# Travail demandé
Mettez dans un tableau Markdown les lignes allant de celle qui contient « The height and width of the screenshot is (489, 698). » jusqu'à la dernière, toutes deux incluses, sans les lignes vides. Utilisez deux colonnes : « N° » pour le numéro de rang et « Texte » pour la ligne.

[Entrées du jeu de données]
>>>
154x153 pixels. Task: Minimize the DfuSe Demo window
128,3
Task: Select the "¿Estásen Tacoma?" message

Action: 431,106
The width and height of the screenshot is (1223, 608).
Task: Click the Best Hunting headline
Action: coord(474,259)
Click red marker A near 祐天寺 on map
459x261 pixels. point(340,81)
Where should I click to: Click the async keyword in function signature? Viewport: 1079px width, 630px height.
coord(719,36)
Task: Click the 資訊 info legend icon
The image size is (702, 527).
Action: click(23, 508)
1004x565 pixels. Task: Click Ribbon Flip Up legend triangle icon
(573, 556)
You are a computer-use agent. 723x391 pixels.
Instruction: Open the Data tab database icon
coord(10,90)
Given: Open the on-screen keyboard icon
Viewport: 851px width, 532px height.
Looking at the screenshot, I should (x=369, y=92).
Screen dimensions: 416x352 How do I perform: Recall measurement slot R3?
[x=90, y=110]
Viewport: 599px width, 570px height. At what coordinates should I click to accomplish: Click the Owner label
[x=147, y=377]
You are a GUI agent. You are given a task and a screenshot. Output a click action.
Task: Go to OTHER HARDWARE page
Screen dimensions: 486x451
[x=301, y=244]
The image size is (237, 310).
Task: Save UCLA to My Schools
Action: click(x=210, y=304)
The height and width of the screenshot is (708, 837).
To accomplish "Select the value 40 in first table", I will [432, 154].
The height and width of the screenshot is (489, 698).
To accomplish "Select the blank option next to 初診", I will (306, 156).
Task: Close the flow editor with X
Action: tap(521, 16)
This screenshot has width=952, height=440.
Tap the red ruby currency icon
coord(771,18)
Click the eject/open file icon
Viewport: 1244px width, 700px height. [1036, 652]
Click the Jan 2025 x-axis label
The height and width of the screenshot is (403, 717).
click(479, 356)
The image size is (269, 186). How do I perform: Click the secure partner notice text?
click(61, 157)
<<<
# Réponse ci-dessous
| N° | Texte |
|---|---|
| 1 | The height and width of the screenshot is (489, 698). |
| 2 | To accomplish "Select the blank option next to 初診", I will (306, 156). |
| 3 | Task: Close the flow editor with X |
| 4 | Action: tap(521, 16) |
| 5 | This screenshot has width=952, height=440. |
| 6 | Tap the red ruby currency icon |
| 7 | coord(771,18) |
| 8 | Click the eject/open file icon |
| 9 | Viewport: 1244px width, 700px height. [1036, 652] |
| 10 | Click the Jan 2025 x-axis label |
| 11 | The height and width of the screenshot is (403, 717). |
| 12 | click(479, 356) |
| 13 | The image size is (269, 186). How do I perform: Click the secure partner notice text? |
| 14 | click(61, 157) |